Criminal Justice Inspection focuses on delivery
The Corporate Plan provides a strategic look at the inspection programme over the next three years while the Business Plan sets out more precisely the objectives and targets for the year and the resources which CJI propose to deploy to achieve them.
“As an organisation we plan to build on the good work that has been achieved to date by working in partnership to deliver a high quality, independent and impartial inspection programme working towards our ultimate of building a better justice system for all,” said Brendan McGuigan, Deputy Chief Inspector of Criminal Justice.
The proposed inspection programme sees a continuation of a number of areas that have been at the forefront of CJI’s work. CJI will be examining issues with regard to young people, the treatment of victims and witnesses and significant issues arising from avoidable delay within the justice system. A number of agency specific inspections can be considered within this context.
In addition, and in line with Ministerial priorities, CJI will continue to focus on the work of the Northern Ireland Prison Service particularly in relation to oversight of the reform programme and the impact of the changes on outcomes for prisoners – a key measure of success. The organisation will also take a more strategic look at some of the key challenges facing the justice system including the reduction of re-offending and the difficult issue of dealing with persistent offenders.
A third objective of CJI is to provide independent assessment to Ministers and the wider community on the working of the criminal justice system.

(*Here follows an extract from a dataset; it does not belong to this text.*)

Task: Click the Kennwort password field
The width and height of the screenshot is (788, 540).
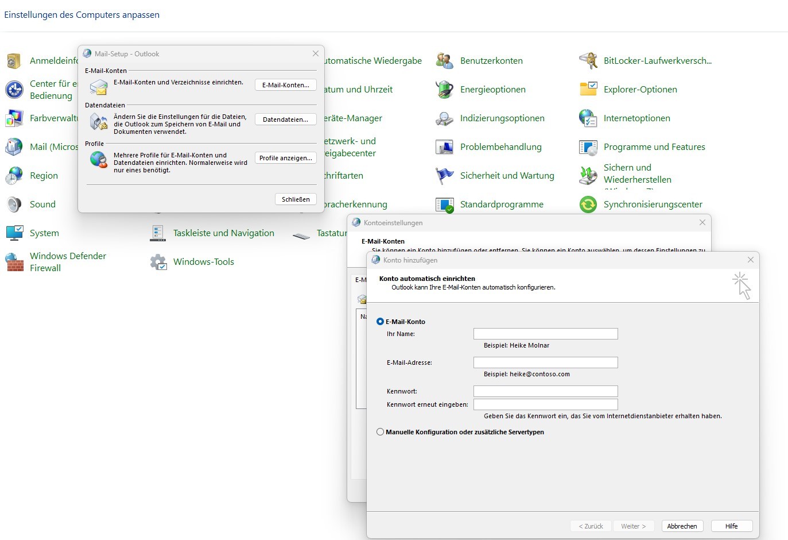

“The inspection programme is challenging, ambitious and comprehensive, but I believe that the work of the Inspectorate to date and the relationships we have developed across the justice system and beyond provide a firm basis for ensuring its successful implementation,” said Mr McGuigan.

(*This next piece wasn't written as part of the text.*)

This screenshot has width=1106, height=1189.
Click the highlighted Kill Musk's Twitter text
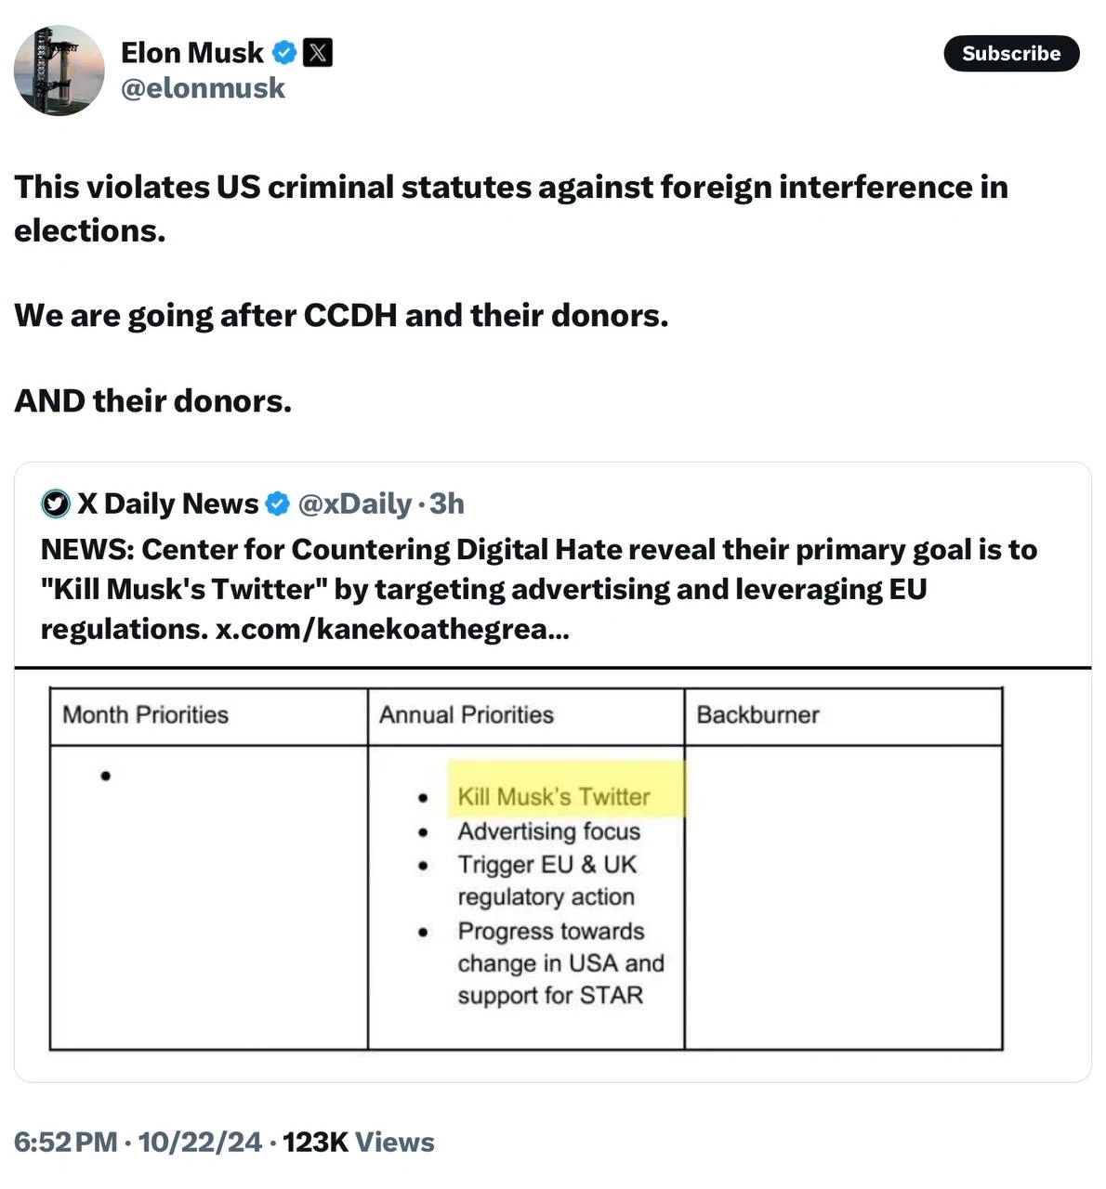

Looking to the future, Mr McGuigan said: “Going forward the focus will be on delivery issues – what has been called the making a “devolution difference”. In practical terms, this will mean much greater scrutiny by politicians and others on the outcomes provided by the justice agencies and the services provided to the people of Northern Ireland.
“CJI is committed to working with justice organisations to provide an honest and independent reflection of the strengths and weaknesses of the justice system, highlighting areas of good practice and providing a basis upon which a shared improvement agenda can be implemented moving forward,” he concluded.